La semana pasada, Anna Gabriel, dirigente del partido anticapitalista CUP, hizo unas declaraciones en las que hacía referencia a un modelo compartido de crianza de hijos, a través del concepto de «tribu». Como España se ha convertido hace tiempo en un territorio donde primero se dispara y luego se pregunta, la diputada catalana fue sometida al tradicional ejercicio de escarnio público, desde todo tipo de posiciones ideológicas y políticas. Lamentable y vergonzoso.

Apenas un día después asistí en Córdoba a una lectura poética de La tribu de Frida, un proyecto cultural de mujeres en red que puso en marcha con ilusión y esmero Carmen G. de la Cueva tras haber sido despedida de su primer y único empleo estable. En este acto dichoso conocí a la poeta almeriense María Ramos, madre desde los 21 años, que ha sido capaz de sacar adelante su carrera académica, traducir a Silvia Plath y encarar su doctorado gracias a una tupida red de cómplices amistades femeninas, solidarias y afectivas, a la que María Ramos llamó «mi tribu». Fue fantástico.

La relación inversa que se está produciendo entre maternidad y desarrollo profesional debería invitar al conjunto de la sociedad española a reflexionar en serio. La tasa de fecundidad en nuestro país es de las más bajas de los países avanzados. Para varias generaciones de mujeres jóvenes, cualificadas y brillantes, la convivencia y la maternidad se han convertido en un dilema. Numerosos estudios han demostrado no sólo la persistencia de sobresalientes diferencias de género en el mercado laboral, sino también la escasa importancia que desde las políticas públicas se da a este angustioso problema.

Desde los tiempos del «cheque bebé» de Zapatero no se recuerda ni una sola medida destinada, con más o menos acierto, a esta cuestión. De tratar de corregir los nocivos efectos indirectos que puede tener la maternidad sobre el empleo de las mujeres, sobre su calidad y sobre su propia permanencia en el trabajo ya ni hablamos. Y un país que ha dado un salto de calidad admirable en la formación y cualificación de sus mujeres no puede pasar por alto que se enfrenta a una situación nueva, que requiere la toma de decisiones enfocada precisamente a evitar que si alguien quiere conciliar su vida profesional con su vida familiar no tenga por qué experimentar angustia o sufrir la discriminación social y laboral que todos conocemos.

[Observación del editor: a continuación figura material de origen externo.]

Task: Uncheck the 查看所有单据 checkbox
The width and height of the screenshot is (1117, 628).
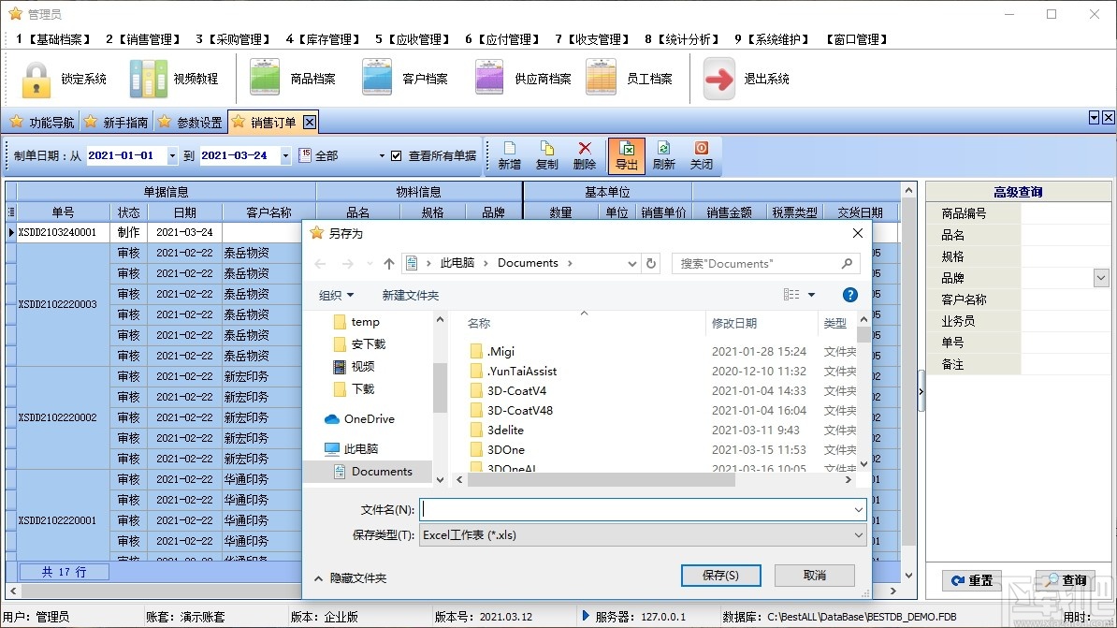Action: click(396, 155)
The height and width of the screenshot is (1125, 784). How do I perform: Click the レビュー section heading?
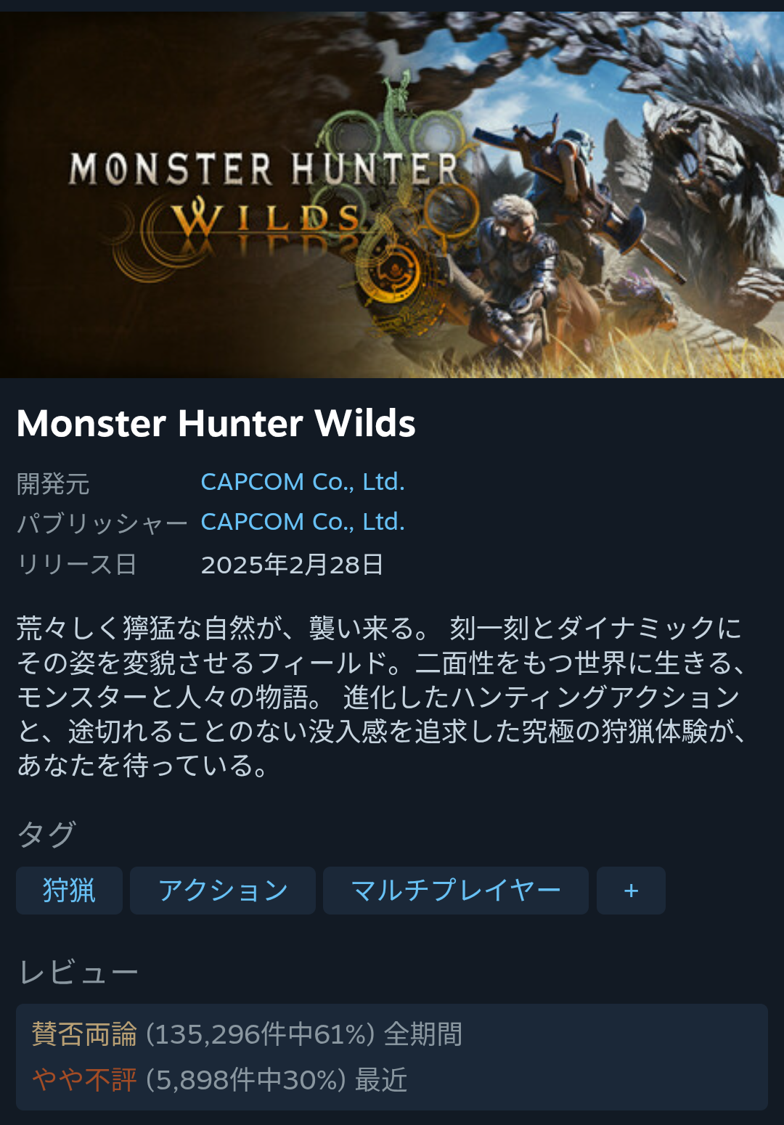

Hace poco, Libertad González se preguntaba lo siguiente en el blog Nada es gratis: «¿Es la carrera profesional de la mujer buena o mala para su estabilidad matrimonial?». La pregunta me dejó atónito, y aunque sus resultados sean relevantes en términos académicos -demuestra que con más ingresos en la familia disminuye la probabilidad de divorcio- de nuevo llama la atención que no se ponga el foco en la ambición laboral masculina, por ejemplo. O, como dijo Maribel Verdú hace unos meses, «¿por qué nadie le pregunta a Luis Tosar por qué no quiere tener hijos?». La respuesta también la conocemos todos.

Las políticas públicas enfocaban la maternidad sobre todo como un problema de rentas, de manera que había que ayudar económicamente a las familias con ingresos más bajos. Luego llegaron las guarderías para ayudar a las madres trabajadoras. Los nuevos retos tienen que ver con la necesidad de impedir que tener descendencia suponga un obstáculo para el desarrollo profesional de las madres. Porque a los padres no les pasa nada, por cierto. Así que además de propiciar un cambio cultural enfocado a la paternidad responsable -por suerte cada vez más frecuente- y a luchar contra los asentados prejuicios empresariales, quizás haya llegado la hora, como defiende la investigadora alemana Anna Raute, de extender los incentivos financieros a la maternidad a las mujeres con más cualificación y rentas más altas. Una medida interesante que será expuesta a finales de este mes en el taller sobre economía de género que organiza FEDEA en Madrid. Allí estaremos.